To be done
Please update the part of the items that opens with the line containing "You are a computer-use" and closes with the line containing "[x=178, y=844]", replacing "screenshot" with "screen capture" and leaving everything else unchanged. Return only that part, without the pictures.
# start of Excerpted data
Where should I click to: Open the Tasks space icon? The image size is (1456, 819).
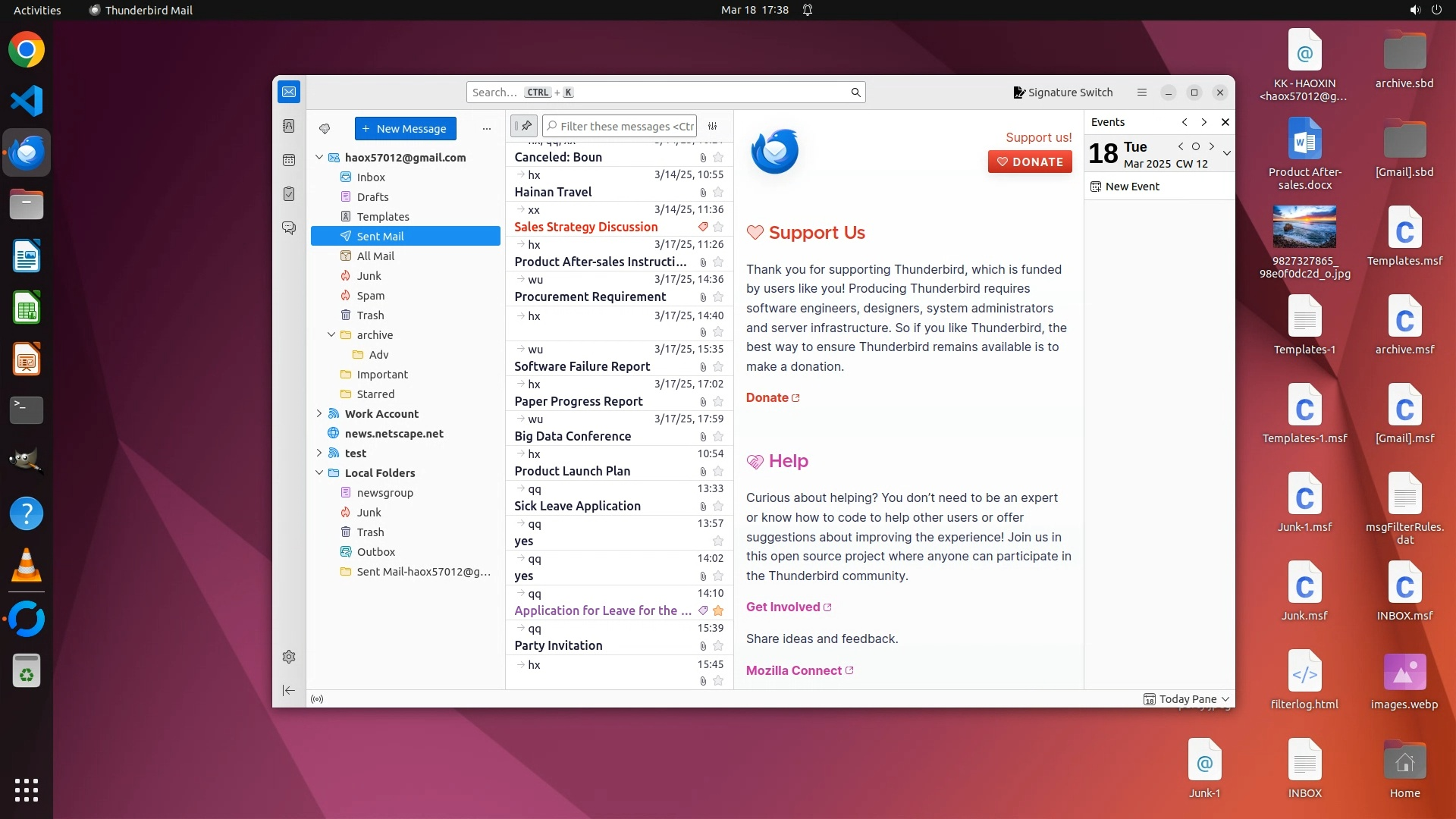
# end of Excerpted data
# start of Excerpted data
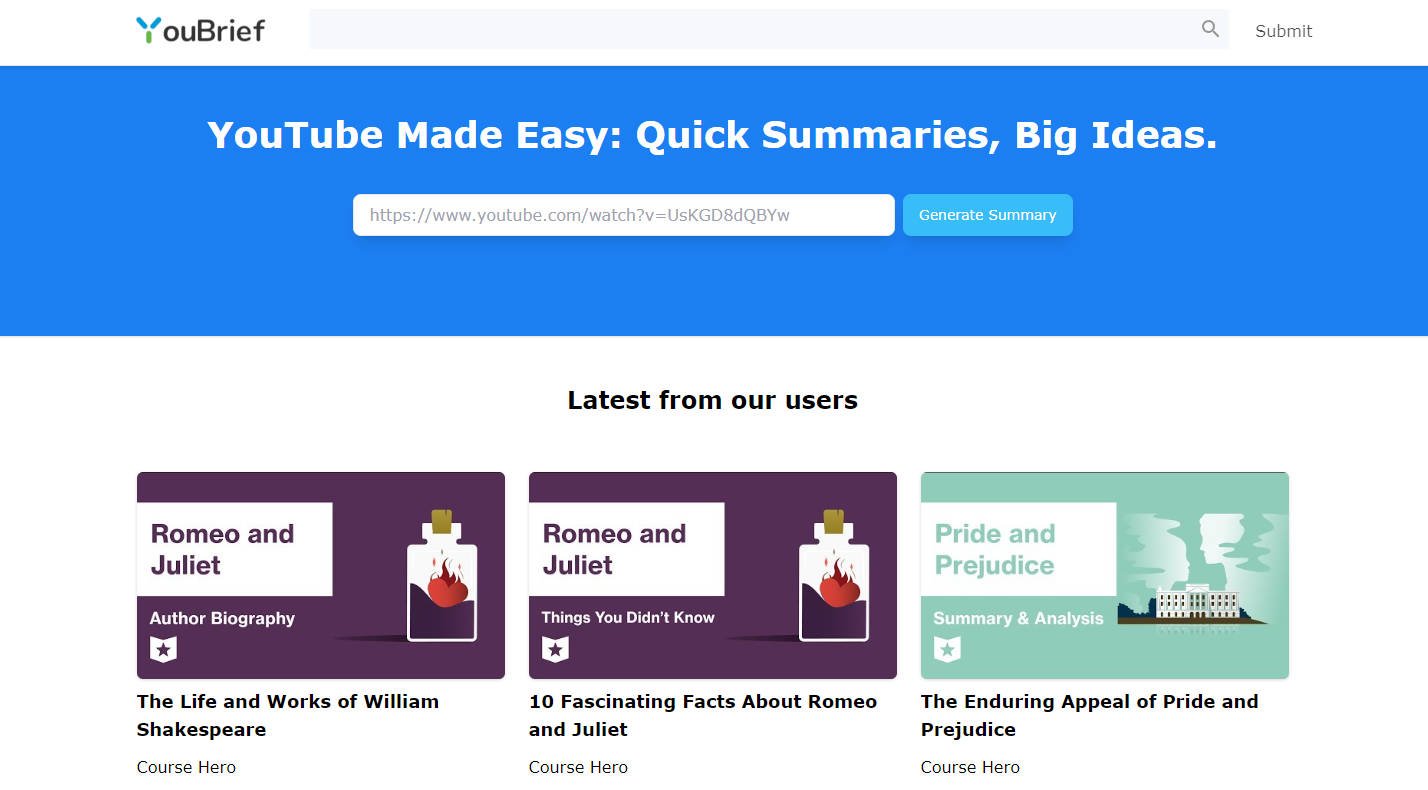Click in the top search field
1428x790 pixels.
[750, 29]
# end of Excerpted data
# start of Excerpted data
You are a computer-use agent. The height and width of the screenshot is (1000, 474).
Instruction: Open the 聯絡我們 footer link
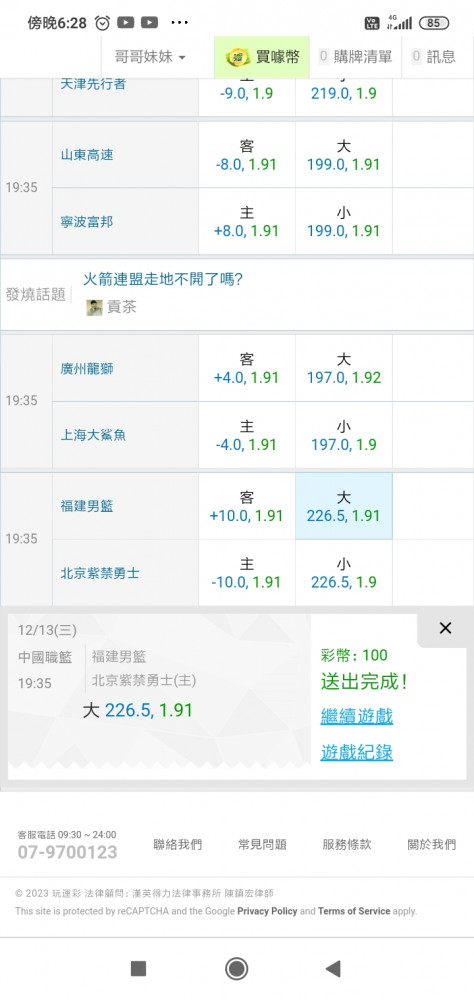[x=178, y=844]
# end of Excerpted data
Solution
You are a computer-use agent. The height and width of the screen capture is (1000, 474).
Instruction: Open the 聯絡我們 footer link
[x=178, y=844]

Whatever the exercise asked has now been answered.